■ TEXTE FOURNI
■ ■ ■ ■ ■ ■ ■

Financement d'un documentaire : des réalisateurs partagent leurs meilleurs conseils

Michaël Zumstein, Camille Millerand et Irene Baqué, précédents lauréats de la Bourse Canon du documentaire vidéo court métrage, partagent leurs expériences.
Sur cette photo extraite d'un court métrage documentaire réalisé par Irene Baqué, quatre femmes âgées, avec des masques de beauté appliqués sur le visage, sont assises devant un mur rouge et jaune.

Le court métrage d'Irene Baqué, financé grâce à la Bourse vidéo Canon, retrace l'histoire de 14 travailleuses du sexe retraitées qui vivent dans le refuge de Casa Xochiquetzal à Mexico. Dans cette scène, certaines femmes portent des masques de beauté pendant une séance de soins esthétiques. « Lorsqu'elles étaient ensemble, elles discutaient entre elles et j'ai adopté une approche plus axée sur l'observation », confie Irene. © Irene Baqué

Très peu de gens se lancent dans la réalisation de documentaires pour devenir riches ou célèbres. Ce qui anime un réalisateur de documentaires, c'est le fait de pouvoir dévoiler des histoires qui comptent et de les partager avec le monde entier. Le public est de plus en plus nombreux à regarder les documentaires grâce aux docu-séries diffusées sur les plateformes de streaming, qui rivalisent avec les superproductions les plus importantes en termes de nombre de vues. Mais cela ne vient pas du jour au lendemain.

Lancée en 2020, la Bourse Canon du documentaire vidéo court métrage aide les photojournalistes et vidéastes émergents dans le monde à se lancer, grâce à une bourse et un prêt d'équipement Canon pour tourner un court-métrage sur un sujet social, économique, politique ou culturel. Dans cet article, Michaël Zumstein, Camille Millerand et Irene Baqué, les trois précédents bénéficiaires de la bourse, parlent de leurs expériences pour financer et réaliser leurs projets.

■ ■ ■ ■ ■ ■ ■

■ SECTION DES DONNÉES
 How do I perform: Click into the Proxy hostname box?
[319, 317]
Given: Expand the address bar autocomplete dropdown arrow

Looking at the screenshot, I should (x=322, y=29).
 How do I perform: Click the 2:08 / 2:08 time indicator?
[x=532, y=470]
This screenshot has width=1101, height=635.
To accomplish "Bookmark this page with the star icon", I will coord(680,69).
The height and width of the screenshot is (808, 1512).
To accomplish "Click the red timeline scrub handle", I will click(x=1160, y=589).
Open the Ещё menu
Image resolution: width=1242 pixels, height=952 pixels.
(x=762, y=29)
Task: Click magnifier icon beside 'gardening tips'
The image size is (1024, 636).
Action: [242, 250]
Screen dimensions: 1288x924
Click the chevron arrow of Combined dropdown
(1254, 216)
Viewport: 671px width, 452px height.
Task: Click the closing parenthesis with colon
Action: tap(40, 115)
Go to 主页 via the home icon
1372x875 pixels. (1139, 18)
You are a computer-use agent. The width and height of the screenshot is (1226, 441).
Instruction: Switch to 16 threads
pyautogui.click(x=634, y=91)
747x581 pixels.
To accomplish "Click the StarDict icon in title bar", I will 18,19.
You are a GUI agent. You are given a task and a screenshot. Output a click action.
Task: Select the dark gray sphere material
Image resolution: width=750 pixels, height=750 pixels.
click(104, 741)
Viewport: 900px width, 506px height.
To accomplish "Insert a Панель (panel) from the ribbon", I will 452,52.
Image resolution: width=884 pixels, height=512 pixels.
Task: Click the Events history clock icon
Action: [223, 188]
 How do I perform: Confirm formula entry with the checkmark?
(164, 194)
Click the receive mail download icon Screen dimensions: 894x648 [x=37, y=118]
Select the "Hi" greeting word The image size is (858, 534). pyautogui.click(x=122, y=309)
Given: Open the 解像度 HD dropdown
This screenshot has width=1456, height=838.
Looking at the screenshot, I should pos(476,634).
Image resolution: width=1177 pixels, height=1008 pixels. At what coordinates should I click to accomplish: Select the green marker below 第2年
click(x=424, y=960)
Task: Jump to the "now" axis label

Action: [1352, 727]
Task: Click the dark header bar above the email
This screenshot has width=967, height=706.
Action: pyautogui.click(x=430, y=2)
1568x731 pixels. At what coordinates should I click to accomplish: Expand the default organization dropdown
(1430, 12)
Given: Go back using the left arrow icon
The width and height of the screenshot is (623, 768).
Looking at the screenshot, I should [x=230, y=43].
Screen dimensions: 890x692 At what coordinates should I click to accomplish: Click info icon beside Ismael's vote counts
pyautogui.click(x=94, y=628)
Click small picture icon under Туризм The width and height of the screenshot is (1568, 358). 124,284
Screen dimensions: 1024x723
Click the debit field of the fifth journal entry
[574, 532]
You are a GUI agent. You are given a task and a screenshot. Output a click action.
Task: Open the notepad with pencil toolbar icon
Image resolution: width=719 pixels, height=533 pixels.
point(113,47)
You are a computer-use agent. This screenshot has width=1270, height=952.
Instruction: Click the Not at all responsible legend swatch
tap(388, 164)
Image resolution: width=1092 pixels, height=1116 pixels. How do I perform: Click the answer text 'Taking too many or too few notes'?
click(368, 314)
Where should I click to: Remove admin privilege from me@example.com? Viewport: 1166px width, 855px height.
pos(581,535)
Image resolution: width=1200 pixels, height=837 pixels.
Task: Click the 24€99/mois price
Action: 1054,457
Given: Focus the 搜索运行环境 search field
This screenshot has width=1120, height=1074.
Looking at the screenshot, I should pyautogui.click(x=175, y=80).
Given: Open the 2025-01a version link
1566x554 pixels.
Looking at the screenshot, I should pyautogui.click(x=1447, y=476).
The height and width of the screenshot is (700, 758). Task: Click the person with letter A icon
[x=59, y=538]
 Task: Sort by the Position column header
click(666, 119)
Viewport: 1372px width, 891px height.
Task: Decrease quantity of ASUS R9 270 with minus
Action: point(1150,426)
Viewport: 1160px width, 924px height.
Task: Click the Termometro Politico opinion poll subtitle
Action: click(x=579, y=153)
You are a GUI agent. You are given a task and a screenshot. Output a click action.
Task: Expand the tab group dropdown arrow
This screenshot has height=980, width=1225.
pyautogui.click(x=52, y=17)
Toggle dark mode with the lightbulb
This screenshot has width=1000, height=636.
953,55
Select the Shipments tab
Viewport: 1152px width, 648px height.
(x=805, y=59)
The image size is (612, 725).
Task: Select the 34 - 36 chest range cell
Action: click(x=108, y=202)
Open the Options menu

■ ■ ■ ■ ■ ■ ■

■ TÂCHES À RÉALISER
1 - Selon l'article sur le financement d'un documentaire, en quelle année la Bourse Canon du documentaire vidéo court métrage a-t-elle été lancée ?
2 - Recopiez, s'il vous plaît, le passage de l'article sur le financement d'un documentaire allant de « Financement d'un documentaire : des » jusqu'à « rouge et jaune. », en substituant « bénéficiaires » à « lauréats ».

■ EXERCICES CORRIGÉS
1 - En 2020.

2 -
Financement d'un documentaire : des réalisateurs partagent leurs meilleurs conseils

Michaël Zumstein, Camille Millerand et Irene Baqué, précédents bénéficiaires de la Bourse Canon du documentaire vidéo court métrage, partagent leurs expériences.
Sur cette photo extraite d'un court métrage documentaire réalisé par Irene Baqué, quatre femmes âgées, avec des masques de beauté appliqués sur le visage, sont assises devant un mur rouge et jaune.